Generation Me [Speed Summary]
- Generation Me: Why Today’s Young Americans Are More Confident, Assertive, Entitled – and More Miserable Than Ever Before
- Author: Dr. Jean M. Twenge
- Publisher: Free Press
- Publication: 2007
Marketing to Gen Y is no longer about youth marketing. In 2014 Gen Y (variously dubbed GenMe, The Entitlement Generation, Millennials or NetGen – b. 1980-2000) is today’s new adult consumer. What are their core values, and how do we market effectively to them? Psychologist Dr Jean Twenge’s classic «Generation Me», provides some essential evidence-led insights – and we add the marketing «So What?» for connecting with today’s new adults.
- «Need for Approval» no more – It’s my my way or the high way – a firm belief in self-expression; and the idea that the only person you need to impress is yourself.
- The Marketing «So What?», Opportunity to sell self-fulfilment and self-navigation, whilst using humour to point out the folly of blindly following the rules, norms and etiquette of others.
- Assert Yourself, Love Yourself – It’s all about me, a culture focused on the self, self-gratification and self-esteem giving rise to a generation of narcissists – believing we are special, entitled and superior.

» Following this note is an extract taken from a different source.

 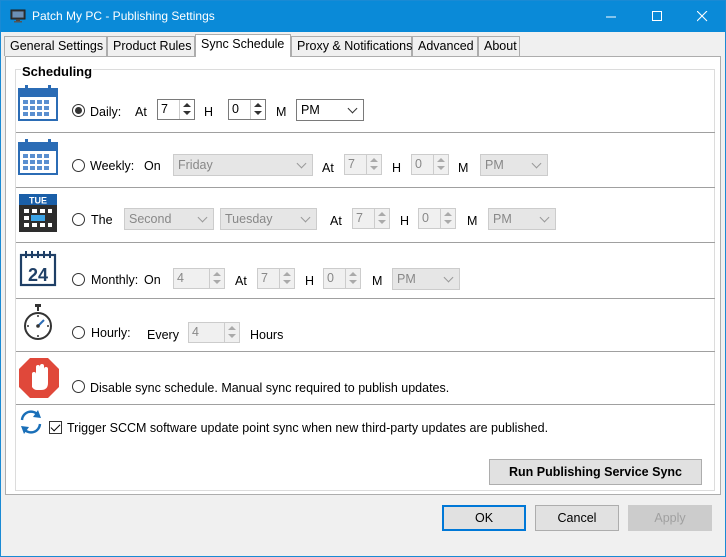 I want to click on weekly-at-label: At, so click(x=328, y=168).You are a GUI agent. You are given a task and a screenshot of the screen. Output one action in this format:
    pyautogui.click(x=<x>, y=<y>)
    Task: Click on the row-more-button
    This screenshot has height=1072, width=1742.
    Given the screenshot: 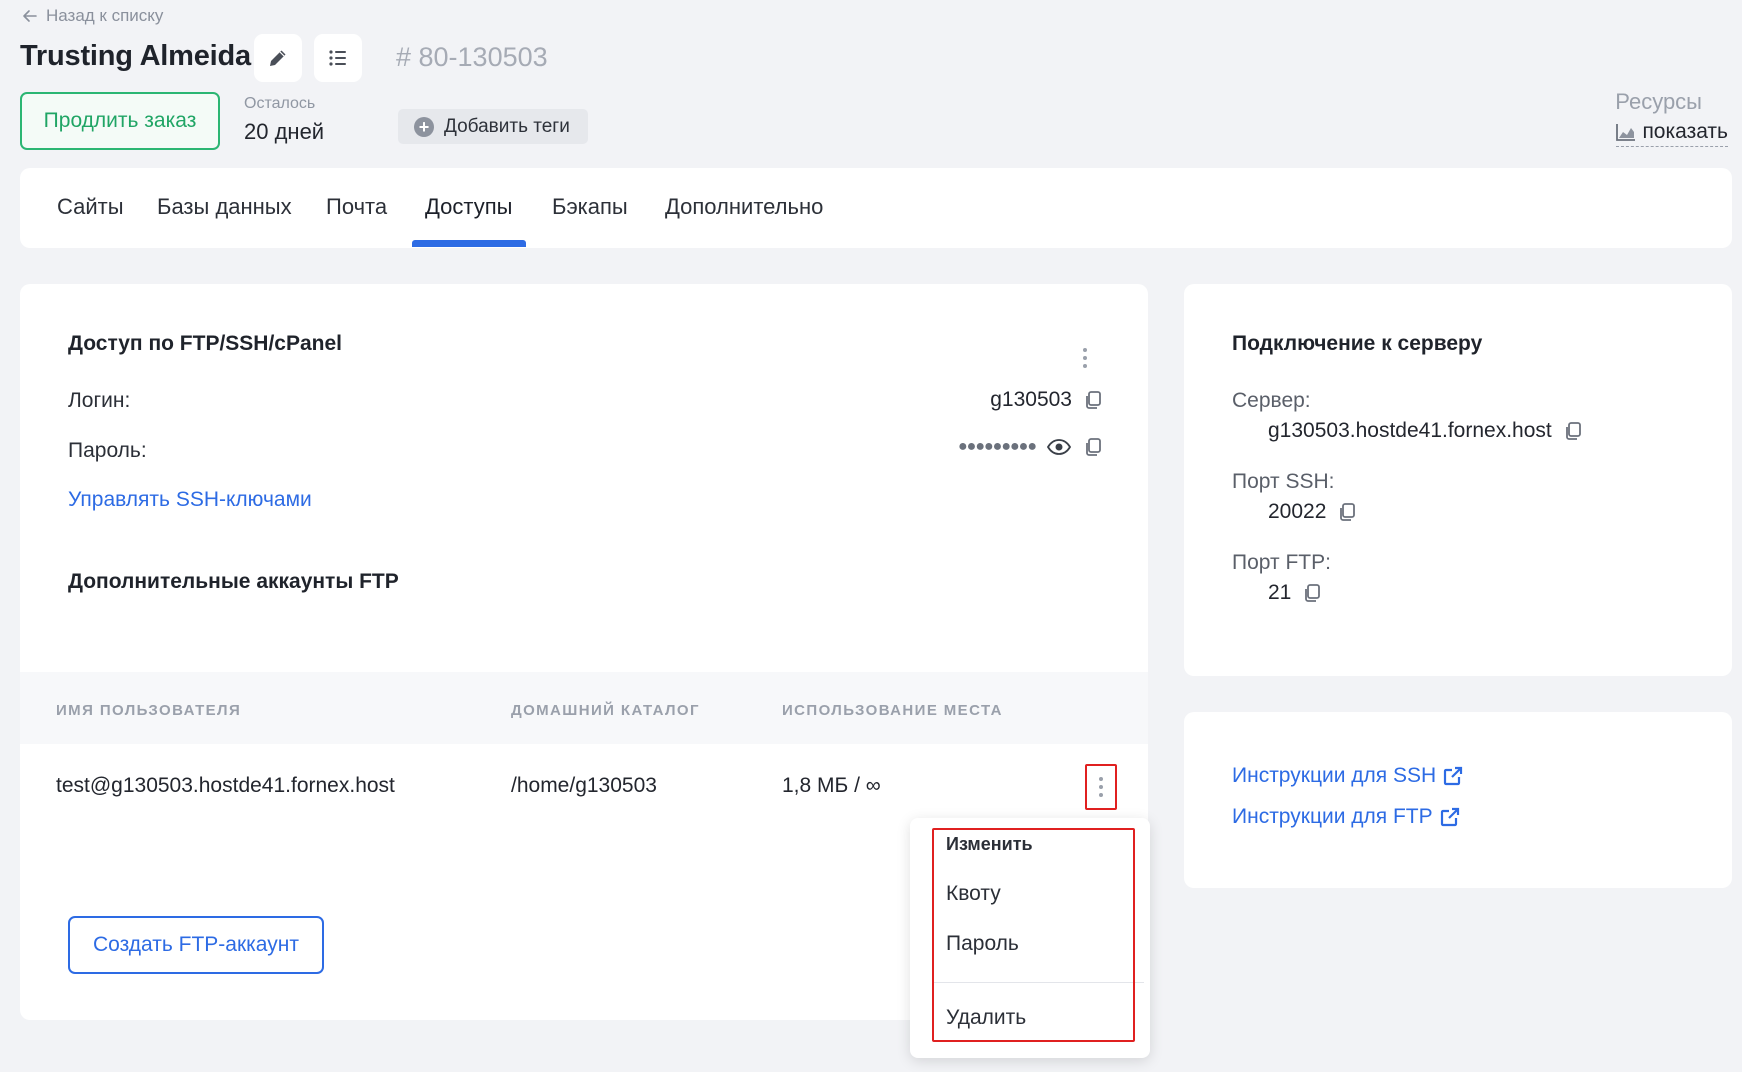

- The Marketing «So What?» Powerful value propositions for GenMe are «Follow your Dreams» and «Because I’m Worth it»
- Rise in The Empowered Self – We can be anything we want to be. A firm belief that dreams can become reality, that we can have it all – fun, fame, fortune and fulfilment
- The Marketing «So What?» – Selling the dream, self-expressions and access to the best things in life.
- The Rise of Anxiety – Stress, anxiety and depression are on the rise for GenMe, as is suicide; a self-focused generation leads to freedom, but also loneliness and pressure to stand alone.
- The Marketing «So What?» – We are a generation open to faux-nostalgia, security and longing for connections. Your brand as a security blanket
- A Rise in Apathy – Declining belief in the efficacy of hard work and sacrifice combines with a fading confidence in the power of collective action leads to a rise in cynicism, fall in sense of personal responsibility and civic engagement.
- The Marketing «So What?» Countering the «adult shock» that that we are powerless to control the world as we controlled our parents by selling ‘control’ and ‘power’
- The Sexualized Self – GenMe became sexually active far earlier than Boomers; exploring sexuality as a right and freedom. Sexual behaviour becoming increasingly disconnected from emotional involvement, with the Internet facilitating unfettered access to ‘adult’ content.
- The Marketing «So What?» – We’re looking for the re-enchantment of relationships and intimacy.
- Diversity. Whatever. – Abandoning of prejudice, persecution and traditional moral authority about gender, race and sexual orientation. Corresponding rise in tolerance and acceptance. But it’s no big deal.
- The Marketing «So What?» – Opportunity for a new – more playful – identity marketing, about pride, choice and freedom.
The BG Take
Evidence-led, using comparative cross-generational US data from 1.2 million young people, Twenge has changed how we think and market to Gen Y. Earlier opinions, based more on hope, optimism and conservative fantasy than facts saw this ‘Millennial’ generation as ‘echo-boomers’ reflecting the traditional values and ethics of the post-war generation. For us, the big insight in Generation Me is that this is a generation suffering from «Adult Shock» – where naive childhood optimism about ourselves and our place in the world gives way to the hard realities of competitive and alienating workplaces, exorbitant living costs and the pressure to perform.